My eyes started to bleed when they fell upon the following Bloomberg piece:
Sales of bonds backed by everything from timeshare rentals to shipping containers to entertainment royalties are poised to rise this year as investors seek to boost returns with interest rates at about record lows.
So-called esoteric asset-backed securities issuance may soar 12.9 percent to $35 billion, compared with debt linked to more traditional collateral such as auto and credit-card loans, which will grow 8.75 percent to $87 billion, according to a forecast from Credit Suisse Group AG.

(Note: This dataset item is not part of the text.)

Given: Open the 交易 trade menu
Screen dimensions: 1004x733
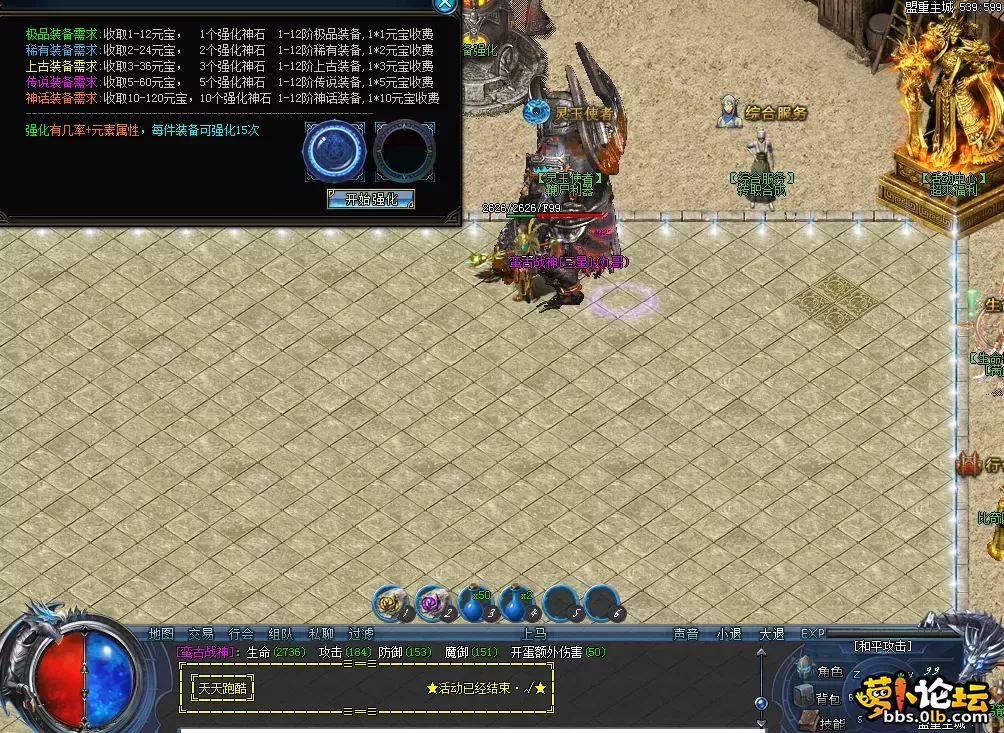Looking at the screenshot, I should coord(201,633).
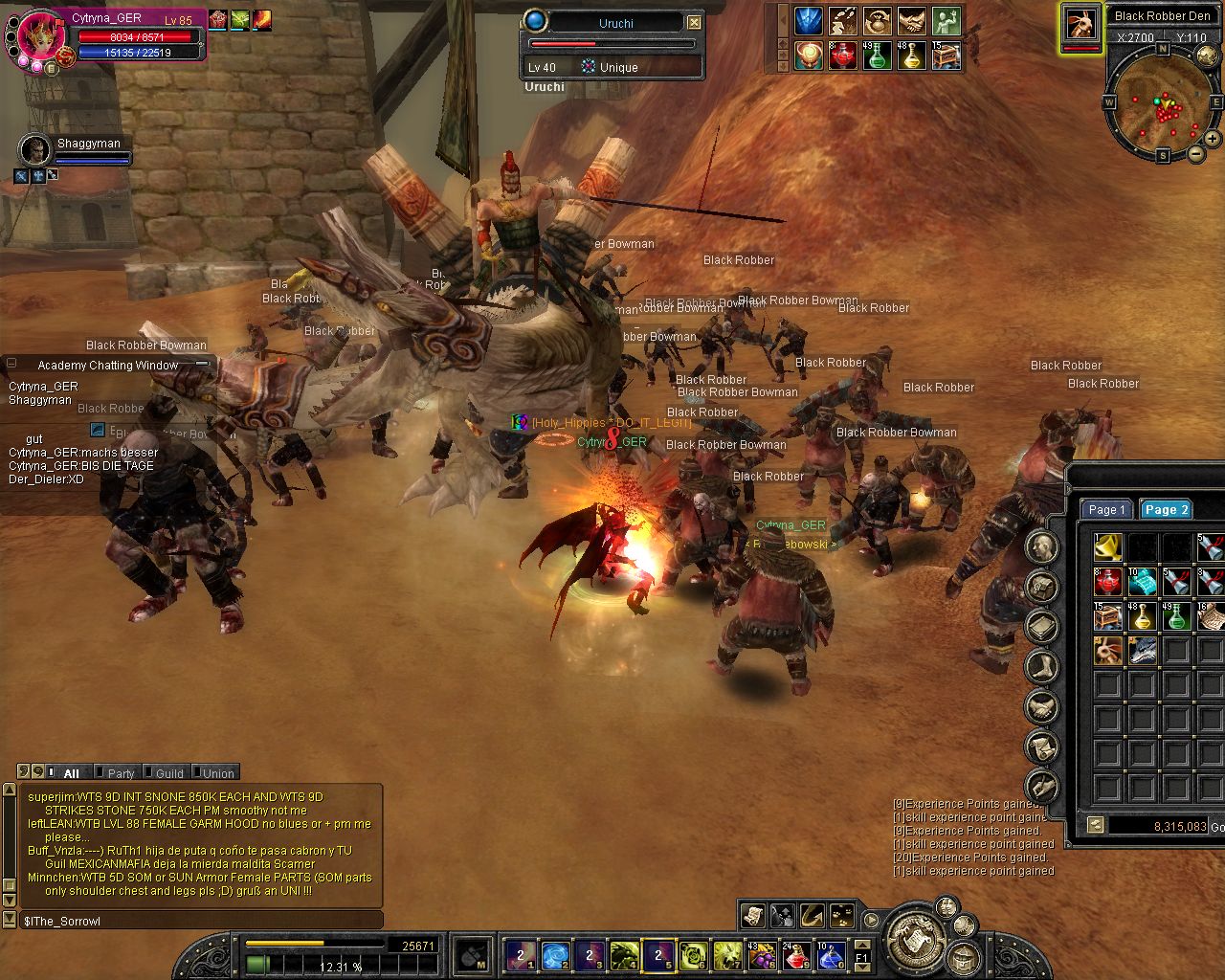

Barclays Capital, Citigroup Inc. and Wells Fargo & Co. are directing investors toward the debt[…].
“The ability to pick up incremental yield while not taking additional risk makes esoteric ABS attractive,” [Cory] Wishengrad, [Barclays Capital] co- head of securitized products origination, said in a telephone interview.
Again: “The ability to pick up incremental yield while not taking additional risk makes esoteric ABS attractive.”
You know how Baruch Spinoza said that “Nature abhors a vacuum”? Well, markets abhor those who have money but are ignorant of history. I’m not saying that there’s no merit to these deals; I simply don’t have enough information on a specific deal to say one way or the other. But I’m pretty sure that there’s no investment fairy flying from asset manager to asset manager sprinkling higher yields on the undeserving. No matter what the ratings agencies tell you.
All I want to know is: who’s buying this stuff in size? I might like the other side of that one.